P/1 – Tudo começa pequeno, tudo pode vir a ser grande.
R – Exatamente.
P/1 – O Amazonas obras também nascem assim.
R – Tem uma música minha e do Tavinho que chama Dois rios, que é desse espetáculo que eu falo..
P/1 – Você fecha no fim, não é?
R – É.
P/1 – E aí você foi também tendo, descobrindo outros parceiros.
R – É, primeiro é o Nelson ngelo, o Tavinho Moura… O Tavinho Moura também já deve ter muito tempo, deve ser de... É mais ou menos essa época, eu já estava fazendo música pro Tavinho Moura. Depois Wagner Tiso, tem música... Wagner Tiso, Novelli. Foi isso aí.
P/1 – E a contribuição desse encontro? Hoje a gente está falando sobre isso... Como você avalia toda essa experiência?
R – Eu acho que foi uma coisa feita com... Foi uma coisa criativa e ao mesmo tempo foi feita com muita alegria e muito companheirismo. A gente estava querendo fazer uma coisa bonita.
Nesse tempo, na realidade… Até o Edu Lobo escreveu outro dia sobre um disco deles. Tem um monte de compositor, mas você não está preocupando em vender; você quer fazer uma coisa boa pra você e pras pessoas que gostam de música também. A preocupação da gente era essa, era fazer uma coisa legal.
P/1 – E você foi tirando muitos temas também da natureza...
R – É.
P/1 – Canoa, canoa. Uma canção belíssima. Isso tudo ainda estava envolvido com o seu trabalho? Era fruto do trabalho...

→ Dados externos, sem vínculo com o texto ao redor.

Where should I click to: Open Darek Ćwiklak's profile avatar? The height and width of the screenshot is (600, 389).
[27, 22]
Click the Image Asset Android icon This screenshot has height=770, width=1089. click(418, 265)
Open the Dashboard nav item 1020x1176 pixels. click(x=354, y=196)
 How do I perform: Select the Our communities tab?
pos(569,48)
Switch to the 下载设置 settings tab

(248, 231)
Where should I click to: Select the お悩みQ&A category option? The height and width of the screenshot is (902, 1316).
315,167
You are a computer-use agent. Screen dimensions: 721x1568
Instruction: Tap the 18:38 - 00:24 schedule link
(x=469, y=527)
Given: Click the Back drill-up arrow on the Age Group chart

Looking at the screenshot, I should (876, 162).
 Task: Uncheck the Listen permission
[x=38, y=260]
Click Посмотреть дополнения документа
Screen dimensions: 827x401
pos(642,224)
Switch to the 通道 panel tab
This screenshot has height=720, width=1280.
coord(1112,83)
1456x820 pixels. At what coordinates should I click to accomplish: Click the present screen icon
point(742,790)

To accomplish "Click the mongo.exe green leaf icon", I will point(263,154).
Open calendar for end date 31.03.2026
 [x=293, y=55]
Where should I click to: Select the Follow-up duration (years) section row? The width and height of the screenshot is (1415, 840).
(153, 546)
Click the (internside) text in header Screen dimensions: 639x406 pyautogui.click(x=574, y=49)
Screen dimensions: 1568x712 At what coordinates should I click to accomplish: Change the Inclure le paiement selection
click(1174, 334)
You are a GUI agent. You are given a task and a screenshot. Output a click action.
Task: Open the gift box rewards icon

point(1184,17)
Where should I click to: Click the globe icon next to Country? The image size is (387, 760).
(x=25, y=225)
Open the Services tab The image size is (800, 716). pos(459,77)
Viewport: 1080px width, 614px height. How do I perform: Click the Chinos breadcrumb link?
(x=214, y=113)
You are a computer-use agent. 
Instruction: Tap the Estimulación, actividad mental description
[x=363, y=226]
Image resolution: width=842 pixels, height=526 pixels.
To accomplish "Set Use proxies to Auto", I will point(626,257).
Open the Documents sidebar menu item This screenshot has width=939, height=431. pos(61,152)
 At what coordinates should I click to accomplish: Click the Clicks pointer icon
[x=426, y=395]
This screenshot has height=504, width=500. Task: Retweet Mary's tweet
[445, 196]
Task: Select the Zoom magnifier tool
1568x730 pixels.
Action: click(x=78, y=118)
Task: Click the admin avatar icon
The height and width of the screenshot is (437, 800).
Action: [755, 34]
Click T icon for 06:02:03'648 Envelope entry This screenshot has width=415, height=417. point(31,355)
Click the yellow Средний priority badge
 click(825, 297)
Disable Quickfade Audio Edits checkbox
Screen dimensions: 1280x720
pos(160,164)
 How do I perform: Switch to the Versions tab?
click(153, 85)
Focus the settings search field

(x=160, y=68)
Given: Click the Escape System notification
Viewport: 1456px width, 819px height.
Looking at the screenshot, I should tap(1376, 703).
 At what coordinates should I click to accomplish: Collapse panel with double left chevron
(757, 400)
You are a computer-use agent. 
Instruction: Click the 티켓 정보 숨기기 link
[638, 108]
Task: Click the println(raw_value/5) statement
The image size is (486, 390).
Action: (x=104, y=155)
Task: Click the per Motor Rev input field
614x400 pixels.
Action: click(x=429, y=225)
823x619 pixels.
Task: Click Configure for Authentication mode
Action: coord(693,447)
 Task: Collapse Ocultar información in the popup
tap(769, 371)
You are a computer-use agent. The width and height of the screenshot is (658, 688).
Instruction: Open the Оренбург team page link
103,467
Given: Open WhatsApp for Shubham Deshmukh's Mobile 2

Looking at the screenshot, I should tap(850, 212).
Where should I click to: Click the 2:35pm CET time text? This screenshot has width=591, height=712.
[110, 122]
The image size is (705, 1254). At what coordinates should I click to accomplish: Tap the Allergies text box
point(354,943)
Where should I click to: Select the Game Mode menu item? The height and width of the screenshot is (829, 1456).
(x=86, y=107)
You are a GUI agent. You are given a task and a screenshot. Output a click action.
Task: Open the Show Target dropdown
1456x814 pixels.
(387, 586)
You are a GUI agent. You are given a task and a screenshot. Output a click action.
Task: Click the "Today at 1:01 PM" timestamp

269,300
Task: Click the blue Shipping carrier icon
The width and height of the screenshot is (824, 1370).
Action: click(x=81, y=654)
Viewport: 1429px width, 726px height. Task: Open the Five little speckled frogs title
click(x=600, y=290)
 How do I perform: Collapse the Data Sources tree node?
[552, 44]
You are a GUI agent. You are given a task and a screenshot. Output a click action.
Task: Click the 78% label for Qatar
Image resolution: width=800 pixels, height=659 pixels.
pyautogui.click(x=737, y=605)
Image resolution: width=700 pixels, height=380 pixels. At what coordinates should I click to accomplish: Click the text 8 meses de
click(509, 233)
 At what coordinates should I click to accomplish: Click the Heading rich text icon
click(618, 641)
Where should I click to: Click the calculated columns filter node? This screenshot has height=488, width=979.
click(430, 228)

R – Trabalho de leitura, de informação. O negócio de Canoa, canoa é um negócio dos Ianomâmi - Ianomâmi não, Avá-canoeiros. O Tavinho me contou essa história e eu fui procurar saber mais. O negócio deles é viver na canoa, a casa deles é a canoa.
P/1 – Mas a melodia, parece que ela foi feita... É muito impressionante.
R – Quando veio, eu falei: “Não, isso só pode ser... Está batendo o remo”.
P/4 – O ritmo da canoa...
R – É impressionante. É um negócio, eu acho que eu consigo, o Marcinho consegue, o Murilo... Várias pessoas. Letrista é um negócio engraçado, porque quando a gente vai fazer a letra... Normalmente, se você ouve a música, você fica querendo saber o que aquela música quer dizer, o processo primeiro é esse. Até descobrir o que a gente chama o mote; quando descobriu, aí a gente faz fácil.
Antigamente, às vezes tinha dificuldade, às vezes ficava muito tempo sem fazer, porque ficava muito dependendo da provocação do parceiro mandar música. A gente, quando ia pegar uma música, demorava, aí me achava burro pra danar. Mas quando você acha qual é [a] da música... O som da música tem muito a ver pra você achar as palavras pra caber ali. É um processo mesmo de parceria, é um negócio interessante.
P/1 – E cada um tem um...
R – Um jeito.
P/1 – Um jeito. Novelli tem um jeito, Márcio tem um jeito, o Lô tem outro e...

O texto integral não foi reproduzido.